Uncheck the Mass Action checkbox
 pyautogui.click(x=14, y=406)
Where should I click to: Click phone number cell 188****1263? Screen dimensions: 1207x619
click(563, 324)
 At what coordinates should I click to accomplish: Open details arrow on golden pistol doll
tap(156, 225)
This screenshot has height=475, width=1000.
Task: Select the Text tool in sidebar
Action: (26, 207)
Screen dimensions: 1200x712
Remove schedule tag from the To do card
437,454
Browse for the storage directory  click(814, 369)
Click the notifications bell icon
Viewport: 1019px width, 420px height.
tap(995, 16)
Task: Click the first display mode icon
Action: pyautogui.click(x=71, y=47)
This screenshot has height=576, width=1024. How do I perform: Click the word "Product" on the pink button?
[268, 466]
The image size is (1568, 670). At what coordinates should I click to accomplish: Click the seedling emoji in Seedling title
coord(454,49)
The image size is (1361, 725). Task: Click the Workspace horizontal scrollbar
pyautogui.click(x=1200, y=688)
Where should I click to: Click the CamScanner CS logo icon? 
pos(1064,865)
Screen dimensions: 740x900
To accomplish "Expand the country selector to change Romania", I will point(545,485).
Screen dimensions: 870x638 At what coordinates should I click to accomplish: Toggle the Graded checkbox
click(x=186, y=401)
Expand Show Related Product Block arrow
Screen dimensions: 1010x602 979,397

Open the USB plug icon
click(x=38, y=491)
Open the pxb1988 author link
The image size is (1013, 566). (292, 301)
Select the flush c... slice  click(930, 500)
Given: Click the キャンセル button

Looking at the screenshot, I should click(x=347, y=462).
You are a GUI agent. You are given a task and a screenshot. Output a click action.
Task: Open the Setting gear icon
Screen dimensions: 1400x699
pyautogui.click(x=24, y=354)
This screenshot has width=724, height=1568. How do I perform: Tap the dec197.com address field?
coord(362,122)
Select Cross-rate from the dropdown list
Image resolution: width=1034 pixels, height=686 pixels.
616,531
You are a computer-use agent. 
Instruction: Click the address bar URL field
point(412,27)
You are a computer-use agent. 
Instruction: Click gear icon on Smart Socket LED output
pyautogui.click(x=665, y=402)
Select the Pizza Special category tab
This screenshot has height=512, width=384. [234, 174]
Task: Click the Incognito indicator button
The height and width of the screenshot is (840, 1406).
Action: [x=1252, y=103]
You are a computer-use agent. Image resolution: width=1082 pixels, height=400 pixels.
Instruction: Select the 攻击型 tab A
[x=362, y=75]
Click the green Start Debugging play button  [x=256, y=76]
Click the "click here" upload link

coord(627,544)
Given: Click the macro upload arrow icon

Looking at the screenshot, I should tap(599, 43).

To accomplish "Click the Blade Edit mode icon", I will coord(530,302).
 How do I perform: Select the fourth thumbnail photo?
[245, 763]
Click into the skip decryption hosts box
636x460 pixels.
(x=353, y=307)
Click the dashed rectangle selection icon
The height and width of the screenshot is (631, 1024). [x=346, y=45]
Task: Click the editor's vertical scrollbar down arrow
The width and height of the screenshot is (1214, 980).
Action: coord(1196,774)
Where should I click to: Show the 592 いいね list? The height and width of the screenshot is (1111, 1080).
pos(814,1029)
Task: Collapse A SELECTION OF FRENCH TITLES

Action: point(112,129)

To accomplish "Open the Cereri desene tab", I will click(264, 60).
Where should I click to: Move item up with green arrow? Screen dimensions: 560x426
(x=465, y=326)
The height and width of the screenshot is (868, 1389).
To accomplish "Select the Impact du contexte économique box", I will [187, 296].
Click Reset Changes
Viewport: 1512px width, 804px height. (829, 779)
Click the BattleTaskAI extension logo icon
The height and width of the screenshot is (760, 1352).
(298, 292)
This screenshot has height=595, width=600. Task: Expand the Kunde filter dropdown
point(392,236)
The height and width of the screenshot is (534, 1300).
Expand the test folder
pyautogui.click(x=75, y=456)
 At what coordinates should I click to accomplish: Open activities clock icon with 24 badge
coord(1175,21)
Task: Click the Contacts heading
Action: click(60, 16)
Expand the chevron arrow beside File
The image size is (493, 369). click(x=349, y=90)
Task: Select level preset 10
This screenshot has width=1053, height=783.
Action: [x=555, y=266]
-*-*-
Above are the records; from them, give again exactly the lines from the one containing "This screenshot has height=576, width=1024." to the one containing "Screen dimensions: 740x900", both lines included, and nothing more.

This screenshot has height=576, width=1024. How do I perform: Click the word "Product" on the pink button?
[268, 466]
The image size is (1568, 670). At what coordinates should I click to accomplish: Click the seedling emoji in Seedling title
coord(454,49)
The image size is (1361, 725). Task: Click the Workspace horizontal scrollbar
pyautogui.click(x=1200, y=688)
Where should I click to: Click the CamScanner CS logo icon? 
pos(1064,865)
Screen dimensions: 740x900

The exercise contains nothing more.